■ **Your assignment**: Can you reproduce the data below word for word, from its very first line through the line containing "pyautogui.click(x=117, y=436)", including both of those lines?

--- START ---

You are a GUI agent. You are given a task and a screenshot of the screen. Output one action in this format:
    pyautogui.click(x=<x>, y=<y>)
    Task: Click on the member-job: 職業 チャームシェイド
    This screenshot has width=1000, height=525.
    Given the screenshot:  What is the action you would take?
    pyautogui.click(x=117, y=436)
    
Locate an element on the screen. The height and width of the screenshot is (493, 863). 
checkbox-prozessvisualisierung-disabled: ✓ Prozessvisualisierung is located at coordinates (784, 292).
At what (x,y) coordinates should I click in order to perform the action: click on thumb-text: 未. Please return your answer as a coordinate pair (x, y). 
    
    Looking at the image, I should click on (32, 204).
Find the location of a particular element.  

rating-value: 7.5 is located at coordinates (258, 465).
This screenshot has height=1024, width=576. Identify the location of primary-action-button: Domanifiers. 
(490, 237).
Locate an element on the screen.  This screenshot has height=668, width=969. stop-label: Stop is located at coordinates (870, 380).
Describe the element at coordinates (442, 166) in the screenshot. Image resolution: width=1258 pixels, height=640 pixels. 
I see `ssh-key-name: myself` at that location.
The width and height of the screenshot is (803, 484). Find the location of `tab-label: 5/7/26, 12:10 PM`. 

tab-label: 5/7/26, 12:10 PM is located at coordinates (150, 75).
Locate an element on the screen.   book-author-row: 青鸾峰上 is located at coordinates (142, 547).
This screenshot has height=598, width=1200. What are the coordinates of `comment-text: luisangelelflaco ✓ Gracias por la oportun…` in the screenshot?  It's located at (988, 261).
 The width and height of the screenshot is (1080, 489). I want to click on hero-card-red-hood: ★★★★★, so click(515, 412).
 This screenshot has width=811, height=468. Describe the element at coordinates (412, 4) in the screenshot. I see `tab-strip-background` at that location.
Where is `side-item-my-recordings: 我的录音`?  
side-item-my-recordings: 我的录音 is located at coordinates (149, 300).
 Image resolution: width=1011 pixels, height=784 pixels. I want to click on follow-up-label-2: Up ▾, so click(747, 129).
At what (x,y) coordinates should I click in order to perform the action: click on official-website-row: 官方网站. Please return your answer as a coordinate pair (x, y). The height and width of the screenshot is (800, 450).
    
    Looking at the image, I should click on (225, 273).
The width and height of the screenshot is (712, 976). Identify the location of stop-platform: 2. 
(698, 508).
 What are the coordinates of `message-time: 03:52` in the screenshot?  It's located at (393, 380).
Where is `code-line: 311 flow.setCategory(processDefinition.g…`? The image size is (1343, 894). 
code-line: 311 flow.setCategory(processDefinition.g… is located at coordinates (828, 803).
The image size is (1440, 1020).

--- END ---

■ **Task result**:
You are a GUI agent. You are given a task and a screenshot of the screen. Output one action in this format:
    pyautogui.click(x=<x>, y=<y>)
    Task: Click on the member-job: 職業 チャームシェイド
    This screenshot has width=1000, height=525.
    Given the screenshot:  What is the action you would take?
    pyautogui.click(x=117, y=436)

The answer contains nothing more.